Start of GIVEN RECORDS
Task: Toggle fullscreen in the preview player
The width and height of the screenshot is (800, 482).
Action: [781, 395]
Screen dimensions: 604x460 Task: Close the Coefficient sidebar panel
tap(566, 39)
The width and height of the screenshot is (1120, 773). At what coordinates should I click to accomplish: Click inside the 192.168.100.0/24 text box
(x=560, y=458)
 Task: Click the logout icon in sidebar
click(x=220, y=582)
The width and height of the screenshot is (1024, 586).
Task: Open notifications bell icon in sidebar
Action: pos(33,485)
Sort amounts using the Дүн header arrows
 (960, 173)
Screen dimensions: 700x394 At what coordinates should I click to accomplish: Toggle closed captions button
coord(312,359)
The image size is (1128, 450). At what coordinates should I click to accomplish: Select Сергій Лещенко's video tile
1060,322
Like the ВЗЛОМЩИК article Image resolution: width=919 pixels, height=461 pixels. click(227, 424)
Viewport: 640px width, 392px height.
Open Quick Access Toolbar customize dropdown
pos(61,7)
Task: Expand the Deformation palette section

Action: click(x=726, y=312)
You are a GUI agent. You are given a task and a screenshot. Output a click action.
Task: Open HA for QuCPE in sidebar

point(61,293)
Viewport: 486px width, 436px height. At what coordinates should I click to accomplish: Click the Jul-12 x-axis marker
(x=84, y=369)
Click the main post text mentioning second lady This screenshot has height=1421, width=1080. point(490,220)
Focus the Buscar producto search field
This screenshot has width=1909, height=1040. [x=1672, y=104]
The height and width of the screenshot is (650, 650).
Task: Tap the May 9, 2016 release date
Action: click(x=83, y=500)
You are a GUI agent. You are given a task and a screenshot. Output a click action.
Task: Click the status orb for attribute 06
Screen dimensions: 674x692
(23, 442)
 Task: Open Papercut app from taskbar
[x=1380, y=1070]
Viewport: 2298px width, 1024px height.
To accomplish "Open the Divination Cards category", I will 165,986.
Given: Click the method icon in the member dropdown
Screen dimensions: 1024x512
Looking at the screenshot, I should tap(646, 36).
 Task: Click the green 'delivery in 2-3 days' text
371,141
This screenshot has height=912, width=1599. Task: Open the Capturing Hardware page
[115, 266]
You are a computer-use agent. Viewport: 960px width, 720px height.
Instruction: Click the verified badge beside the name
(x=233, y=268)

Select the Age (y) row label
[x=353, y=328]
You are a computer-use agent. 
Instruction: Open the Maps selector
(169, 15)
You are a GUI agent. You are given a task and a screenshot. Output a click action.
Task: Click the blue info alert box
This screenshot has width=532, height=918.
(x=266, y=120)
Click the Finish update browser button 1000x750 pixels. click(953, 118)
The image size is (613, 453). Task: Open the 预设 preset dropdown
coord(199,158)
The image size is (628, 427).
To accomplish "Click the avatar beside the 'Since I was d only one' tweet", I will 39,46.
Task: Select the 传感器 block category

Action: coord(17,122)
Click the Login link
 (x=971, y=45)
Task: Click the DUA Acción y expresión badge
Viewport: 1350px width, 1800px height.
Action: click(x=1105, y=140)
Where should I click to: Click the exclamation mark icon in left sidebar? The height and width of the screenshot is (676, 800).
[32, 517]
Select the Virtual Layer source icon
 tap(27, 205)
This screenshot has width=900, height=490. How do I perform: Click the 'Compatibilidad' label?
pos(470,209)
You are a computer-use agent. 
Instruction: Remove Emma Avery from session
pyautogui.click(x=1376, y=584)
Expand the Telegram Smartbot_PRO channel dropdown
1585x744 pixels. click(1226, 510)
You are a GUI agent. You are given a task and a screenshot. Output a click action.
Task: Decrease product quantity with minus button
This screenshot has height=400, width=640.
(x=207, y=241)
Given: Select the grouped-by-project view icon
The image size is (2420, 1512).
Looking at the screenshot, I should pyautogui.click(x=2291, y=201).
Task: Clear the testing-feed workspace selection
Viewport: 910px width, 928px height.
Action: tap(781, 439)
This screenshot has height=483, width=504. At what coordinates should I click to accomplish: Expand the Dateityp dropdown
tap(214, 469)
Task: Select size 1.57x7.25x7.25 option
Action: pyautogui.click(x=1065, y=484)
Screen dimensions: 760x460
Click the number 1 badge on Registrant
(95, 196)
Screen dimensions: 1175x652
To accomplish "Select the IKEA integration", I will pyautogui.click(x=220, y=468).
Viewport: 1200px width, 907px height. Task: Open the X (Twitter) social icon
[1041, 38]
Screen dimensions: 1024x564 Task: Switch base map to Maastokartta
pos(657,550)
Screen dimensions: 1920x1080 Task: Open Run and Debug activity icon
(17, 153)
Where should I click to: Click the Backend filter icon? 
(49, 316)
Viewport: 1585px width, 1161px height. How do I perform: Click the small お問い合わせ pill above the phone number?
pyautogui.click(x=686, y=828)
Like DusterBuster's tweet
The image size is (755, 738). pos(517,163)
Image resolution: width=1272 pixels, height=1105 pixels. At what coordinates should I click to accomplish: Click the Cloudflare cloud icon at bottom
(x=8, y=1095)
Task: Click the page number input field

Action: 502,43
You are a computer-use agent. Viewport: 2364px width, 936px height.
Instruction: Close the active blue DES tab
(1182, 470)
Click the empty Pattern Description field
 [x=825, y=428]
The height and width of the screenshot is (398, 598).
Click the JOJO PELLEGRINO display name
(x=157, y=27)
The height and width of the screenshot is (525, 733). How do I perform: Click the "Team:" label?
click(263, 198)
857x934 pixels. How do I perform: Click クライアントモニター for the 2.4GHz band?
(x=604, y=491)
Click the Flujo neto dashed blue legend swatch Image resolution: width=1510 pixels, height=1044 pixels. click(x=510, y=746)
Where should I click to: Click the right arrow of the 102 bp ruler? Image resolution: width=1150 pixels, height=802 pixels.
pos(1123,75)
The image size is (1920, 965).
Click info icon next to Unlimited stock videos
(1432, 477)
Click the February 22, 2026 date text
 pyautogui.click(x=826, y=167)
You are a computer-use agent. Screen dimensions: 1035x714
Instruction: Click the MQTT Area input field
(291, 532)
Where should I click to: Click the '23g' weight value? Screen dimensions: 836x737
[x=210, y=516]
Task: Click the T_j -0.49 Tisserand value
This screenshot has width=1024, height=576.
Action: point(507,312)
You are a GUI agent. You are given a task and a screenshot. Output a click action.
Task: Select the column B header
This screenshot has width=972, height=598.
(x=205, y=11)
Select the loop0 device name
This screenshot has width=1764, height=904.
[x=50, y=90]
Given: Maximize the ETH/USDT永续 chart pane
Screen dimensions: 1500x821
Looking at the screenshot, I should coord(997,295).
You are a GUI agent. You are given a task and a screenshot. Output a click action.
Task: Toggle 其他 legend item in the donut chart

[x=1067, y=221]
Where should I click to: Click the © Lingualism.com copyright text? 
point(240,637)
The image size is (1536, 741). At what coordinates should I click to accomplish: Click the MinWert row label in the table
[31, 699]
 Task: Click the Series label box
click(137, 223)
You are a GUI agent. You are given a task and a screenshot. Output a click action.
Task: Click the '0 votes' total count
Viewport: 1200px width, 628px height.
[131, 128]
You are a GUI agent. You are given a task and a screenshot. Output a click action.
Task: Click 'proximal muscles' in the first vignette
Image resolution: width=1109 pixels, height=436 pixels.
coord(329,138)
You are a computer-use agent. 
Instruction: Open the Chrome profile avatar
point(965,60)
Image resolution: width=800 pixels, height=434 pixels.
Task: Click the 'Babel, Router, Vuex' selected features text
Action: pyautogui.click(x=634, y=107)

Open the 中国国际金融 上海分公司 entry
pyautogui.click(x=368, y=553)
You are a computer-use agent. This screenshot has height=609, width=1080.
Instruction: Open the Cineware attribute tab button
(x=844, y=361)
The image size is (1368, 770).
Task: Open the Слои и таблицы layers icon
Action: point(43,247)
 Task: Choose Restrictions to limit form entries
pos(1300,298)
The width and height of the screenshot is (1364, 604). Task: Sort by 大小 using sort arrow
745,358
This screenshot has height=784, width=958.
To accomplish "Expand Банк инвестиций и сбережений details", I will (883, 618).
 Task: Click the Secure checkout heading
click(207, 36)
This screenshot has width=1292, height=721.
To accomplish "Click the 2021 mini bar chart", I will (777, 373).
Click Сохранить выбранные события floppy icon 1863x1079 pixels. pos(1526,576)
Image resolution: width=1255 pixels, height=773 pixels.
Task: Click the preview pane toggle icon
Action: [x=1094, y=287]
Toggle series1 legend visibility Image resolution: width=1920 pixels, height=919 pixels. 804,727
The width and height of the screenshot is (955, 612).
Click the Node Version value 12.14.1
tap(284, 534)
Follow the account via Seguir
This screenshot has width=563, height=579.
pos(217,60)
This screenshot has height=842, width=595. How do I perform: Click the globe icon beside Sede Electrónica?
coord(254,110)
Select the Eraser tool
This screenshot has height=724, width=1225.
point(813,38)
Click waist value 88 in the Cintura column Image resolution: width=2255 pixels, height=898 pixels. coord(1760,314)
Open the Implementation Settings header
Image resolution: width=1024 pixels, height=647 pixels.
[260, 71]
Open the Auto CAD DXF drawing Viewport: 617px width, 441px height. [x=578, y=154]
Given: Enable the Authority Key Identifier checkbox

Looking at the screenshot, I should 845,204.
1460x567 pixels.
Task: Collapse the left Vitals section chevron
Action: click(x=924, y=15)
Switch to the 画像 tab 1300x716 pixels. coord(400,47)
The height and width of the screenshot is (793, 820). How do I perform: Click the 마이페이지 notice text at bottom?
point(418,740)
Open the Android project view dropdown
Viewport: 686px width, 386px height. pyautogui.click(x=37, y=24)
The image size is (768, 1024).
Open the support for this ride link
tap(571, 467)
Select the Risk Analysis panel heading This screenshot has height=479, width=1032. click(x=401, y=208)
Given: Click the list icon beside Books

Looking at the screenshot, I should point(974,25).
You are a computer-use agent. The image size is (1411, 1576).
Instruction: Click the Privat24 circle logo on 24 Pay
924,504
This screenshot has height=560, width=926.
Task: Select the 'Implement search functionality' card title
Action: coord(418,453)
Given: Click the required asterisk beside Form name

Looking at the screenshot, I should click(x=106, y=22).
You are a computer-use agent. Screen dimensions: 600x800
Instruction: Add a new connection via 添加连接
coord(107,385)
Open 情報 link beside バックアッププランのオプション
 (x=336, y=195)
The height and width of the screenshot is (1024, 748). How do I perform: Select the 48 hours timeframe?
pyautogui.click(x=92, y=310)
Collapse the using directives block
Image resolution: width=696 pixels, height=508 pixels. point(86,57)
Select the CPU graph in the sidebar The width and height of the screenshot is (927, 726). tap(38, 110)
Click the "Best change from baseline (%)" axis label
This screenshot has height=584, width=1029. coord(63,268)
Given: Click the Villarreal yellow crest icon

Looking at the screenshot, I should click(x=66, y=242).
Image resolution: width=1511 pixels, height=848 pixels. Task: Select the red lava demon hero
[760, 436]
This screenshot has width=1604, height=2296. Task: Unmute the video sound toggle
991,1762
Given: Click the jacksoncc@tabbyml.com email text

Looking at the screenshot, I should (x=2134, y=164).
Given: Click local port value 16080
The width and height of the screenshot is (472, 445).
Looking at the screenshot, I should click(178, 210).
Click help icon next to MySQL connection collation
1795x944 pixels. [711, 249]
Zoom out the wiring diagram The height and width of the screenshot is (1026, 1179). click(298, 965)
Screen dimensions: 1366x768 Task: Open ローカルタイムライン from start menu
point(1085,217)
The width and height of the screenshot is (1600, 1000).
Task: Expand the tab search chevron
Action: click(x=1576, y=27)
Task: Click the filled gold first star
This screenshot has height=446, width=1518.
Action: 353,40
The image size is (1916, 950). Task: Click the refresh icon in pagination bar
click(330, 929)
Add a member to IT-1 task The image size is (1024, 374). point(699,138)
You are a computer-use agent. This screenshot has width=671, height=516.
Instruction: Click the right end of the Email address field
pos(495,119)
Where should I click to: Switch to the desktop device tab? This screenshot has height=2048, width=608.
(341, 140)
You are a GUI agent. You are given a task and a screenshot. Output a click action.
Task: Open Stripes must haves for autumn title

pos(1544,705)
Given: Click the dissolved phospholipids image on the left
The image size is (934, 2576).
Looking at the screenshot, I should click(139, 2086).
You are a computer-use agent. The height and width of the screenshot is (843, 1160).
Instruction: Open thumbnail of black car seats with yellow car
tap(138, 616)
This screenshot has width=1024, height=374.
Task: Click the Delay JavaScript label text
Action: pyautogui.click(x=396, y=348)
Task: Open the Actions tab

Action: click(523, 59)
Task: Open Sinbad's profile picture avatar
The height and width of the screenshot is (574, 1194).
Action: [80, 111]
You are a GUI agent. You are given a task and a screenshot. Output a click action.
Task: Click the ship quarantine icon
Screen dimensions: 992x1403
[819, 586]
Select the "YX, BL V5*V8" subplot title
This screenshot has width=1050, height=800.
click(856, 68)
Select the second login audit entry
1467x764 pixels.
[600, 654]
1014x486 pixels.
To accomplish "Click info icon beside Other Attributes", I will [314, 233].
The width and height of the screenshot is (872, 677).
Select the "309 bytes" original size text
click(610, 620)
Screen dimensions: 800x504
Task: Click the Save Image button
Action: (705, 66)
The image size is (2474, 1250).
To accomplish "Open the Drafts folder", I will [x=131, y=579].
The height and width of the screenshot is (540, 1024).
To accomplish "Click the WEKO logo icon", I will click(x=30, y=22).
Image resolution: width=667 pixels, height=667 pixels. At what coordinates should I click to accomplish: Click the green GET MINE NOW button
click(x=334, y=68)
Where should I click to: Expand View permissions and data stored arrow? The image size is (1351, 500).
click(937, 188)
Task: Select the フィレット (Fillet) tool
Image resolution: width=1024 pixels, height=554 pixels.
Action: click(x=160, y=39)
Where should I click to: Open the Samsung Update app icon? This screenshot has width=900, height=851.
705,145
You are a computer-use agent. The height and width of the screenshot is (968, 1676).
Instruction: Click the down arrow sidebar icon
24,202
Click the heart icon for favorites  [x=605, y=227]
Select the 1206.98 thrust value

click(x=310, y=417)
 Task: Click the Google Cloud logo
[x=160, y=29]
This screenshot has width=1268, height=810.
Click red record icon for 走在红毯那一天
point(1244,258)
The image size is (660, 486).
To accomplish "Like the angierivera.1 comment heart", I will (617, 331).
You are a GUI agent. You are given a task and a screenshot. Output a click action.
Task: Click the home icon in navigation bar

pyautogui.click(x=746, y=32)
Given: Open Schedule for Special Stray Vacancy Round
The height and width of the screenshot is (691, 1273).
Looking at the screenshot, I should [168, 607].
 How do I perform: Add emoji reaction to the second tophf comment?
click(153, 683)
End of GIVEN RECORDS
(DESCRIPTION OF THE TASK)
Look through the data above. Find each line with the string "will" and copy it.

(ANSWER SPACE)
To accomplish "Open the Divination Cards category", I will 165,986.
To accomplish "Click the avatar beside the 'Since I was d only one' tweet", I will 39,46.
To accomplish "Select the IKEA integration", I will pyautogui.click(x=220, y=468).
To accomplish "Expand Банк инвестиций и сбережений details", I will (883, 618).
To accomplish "Click the 2021 mini bar chart", I will (777, 373).
To accomplish "Click info icon beside Other Attributes", I will [314, 233].
To accomplish "Open the Drafts folder", I will [x=131, y=579].
To accomplish "Click the WEKO logo icon", I will click(x=30, y=22).
To accomplish "Like the angierivera.1 comment heart", I will (617, 331).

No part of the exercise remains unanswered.